サイエンス・アドバンシズという学術雑誌の最新号に、ドイツの学者たちが書いた論文が掲載されているのだが、その論文の中で、文献としてトップに引用されているのが私たちの論文なのである。
こんなことはめったにない。自分の書いた論文は別だけれど。
うれしい。何しろこの雑誌は、あの有名な「サイエンス」の姉妹誌なのである。
その論文はエイチダックに関する論文である。そして、エイチダックを世界で初めて報告したのが、50年前の私たちの論文なのだ。
エイチダックとはなにか。ペキンダックやドナルドダックの仲間ではない。ヒストン・デアセチラーゼ histone deacetylase という酵素の略称”HDAC”である。
そして、エイチダックはエピジェネシスと呼ばれる現象の主役の一つだと近年になって考えられるようになった。
エピジェネシスというのは、遺伝子に働きが、外からの刺激によって、働き方が変わる現象である。食生活などの生活習慣や加齢、ストレスなどが原因で、遺伝子の働きがいろいろ変わることが知られているが、これがエピジェネシスである。
それゆえに、エピジェネシスはさまざまな病気の診断や治療につながる可能性がある。たとえば、がん、認知症、糖尿病などにだ。
エイチダックの働きをうまく制御してやれば、つまり、例えばエイチダックの強力な阻害剤を見つければ、がんが治療できるというので、一時期大変な関心が集まった。

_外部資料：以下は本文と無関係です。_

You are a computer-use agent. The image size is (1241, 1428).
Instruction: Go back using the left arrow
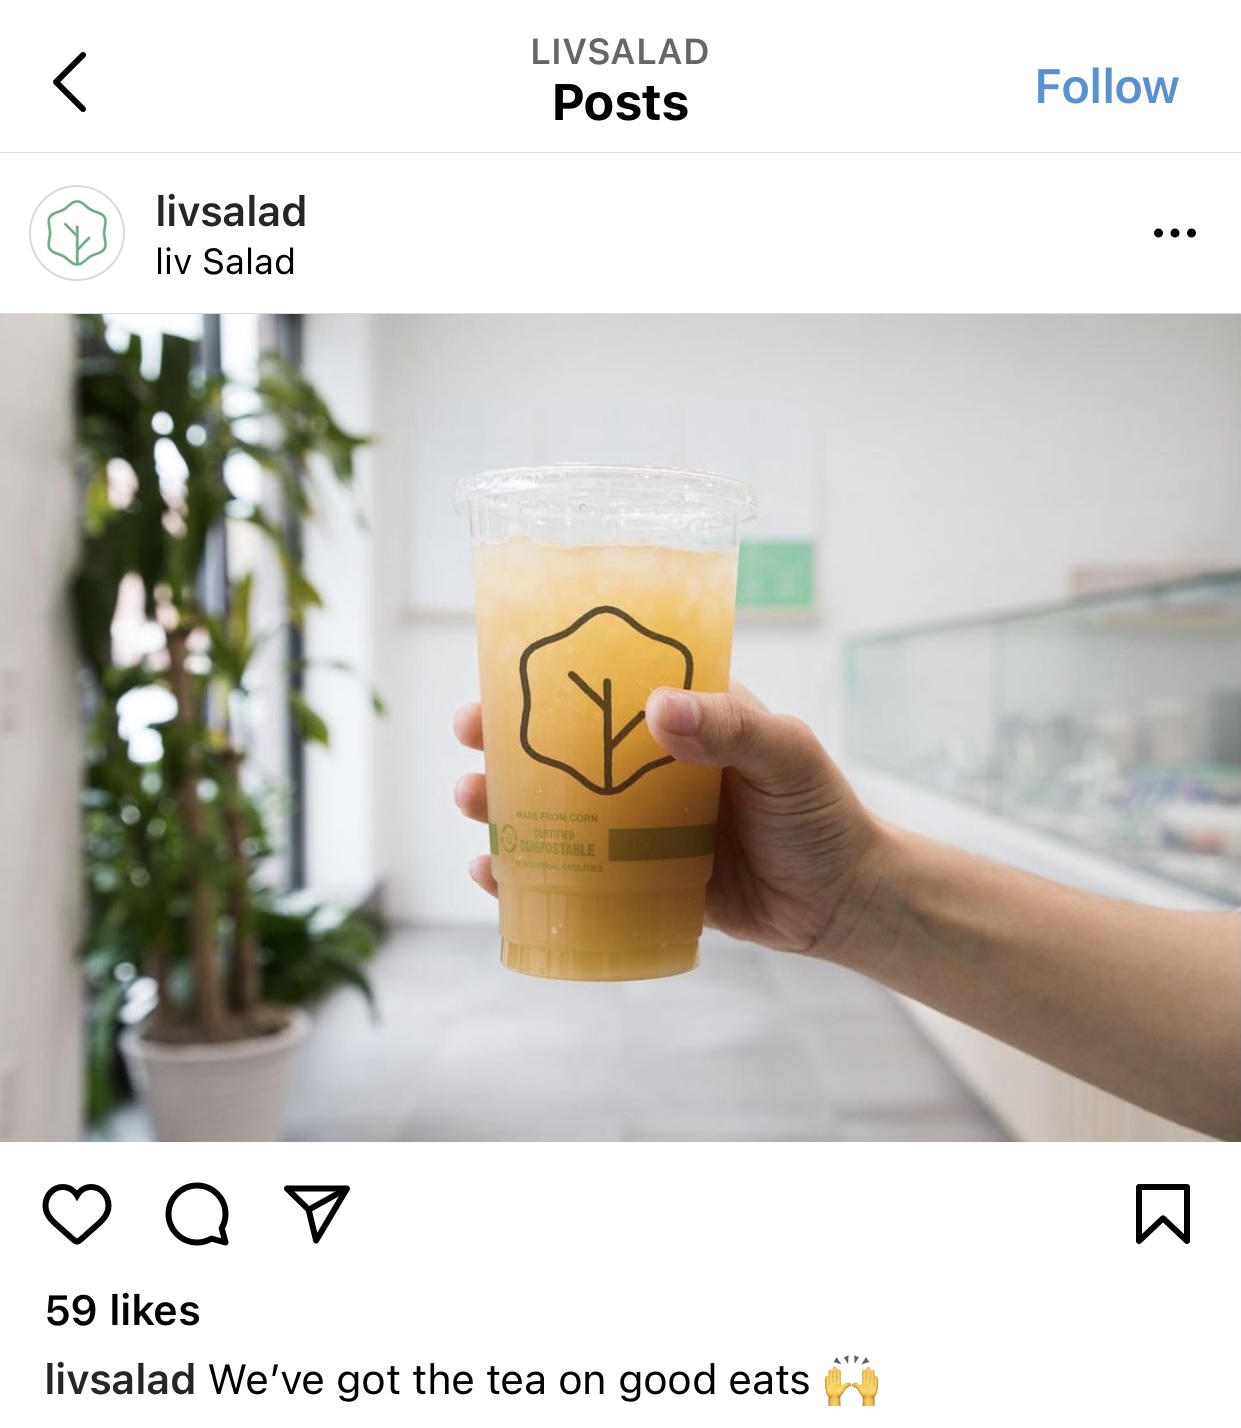(x=70, y=82)
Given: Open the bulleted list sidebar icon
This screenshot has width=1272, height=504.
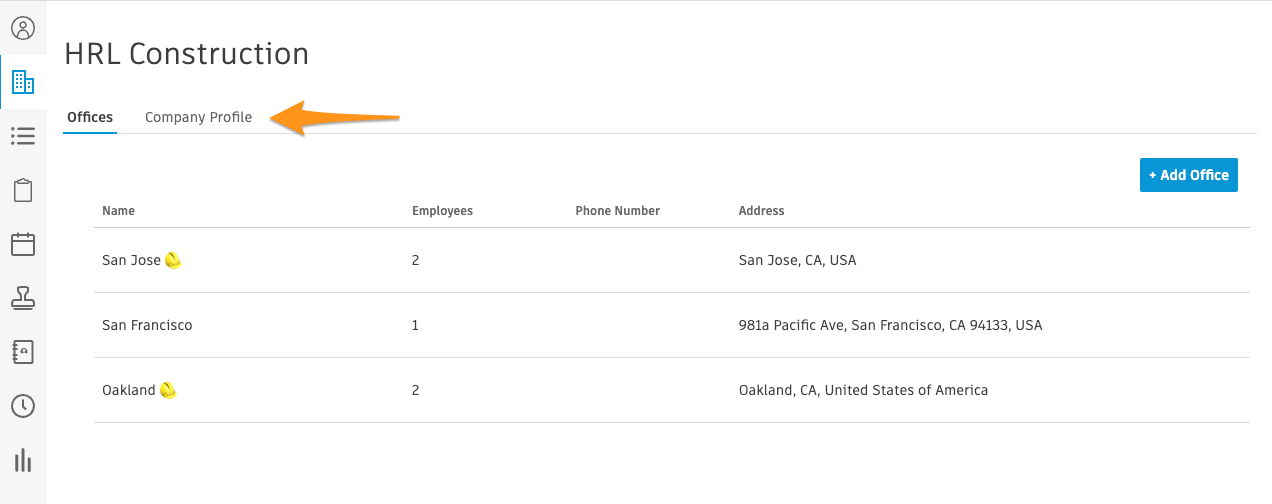Looking at the screenshot, I should [x=22, y=136].
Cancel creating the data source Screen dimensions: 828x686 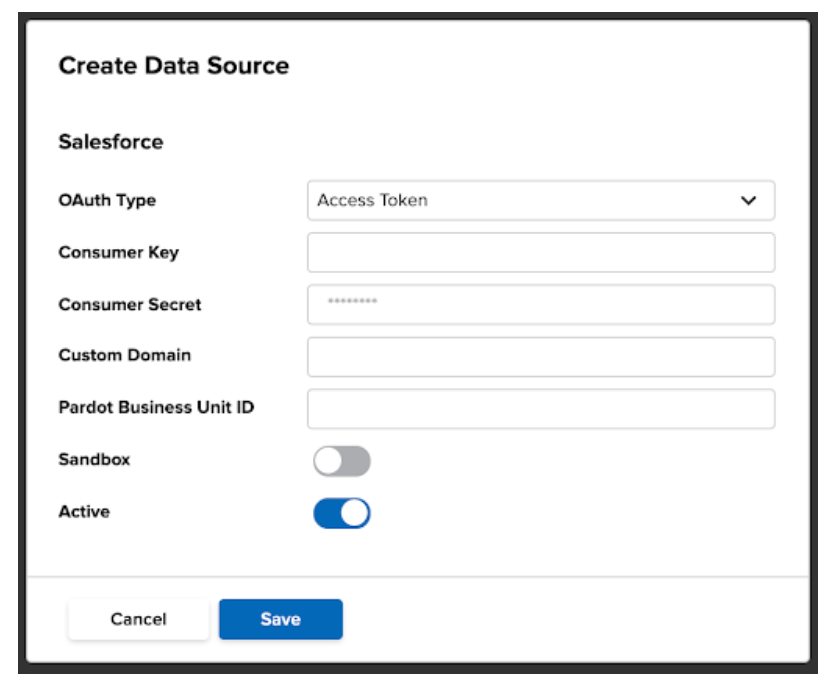[138, 619]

実際にその成果として、新しい治療薬として承認されたものもあるらしい。
私たちが50年前に研究したころは、そんなことになるとは夢にも思っていなかった。
エイチダック関連の論文はたくさん出版されている。なんでも、3万報以上という。
これらが私たちの論文を引用してくれていれば、スゴイことになっていたろうが、残念ながらほとんど引用されない。無視されている。50年前のことなので忘れられているのだ。だから、引用してくれている論文を見つけるとうれしい。
あー、自慢話じゃなくて愚痴になってしまった。
ところで、私はそのドイツの先生方の論文をまだきちんと読んでいない。長くて、難しくて、とても読めそうもない。
なぜかって、私は今は隠居した「コラーゲン博士」なんだから、エイチダックの論文を理解するのは無理だ。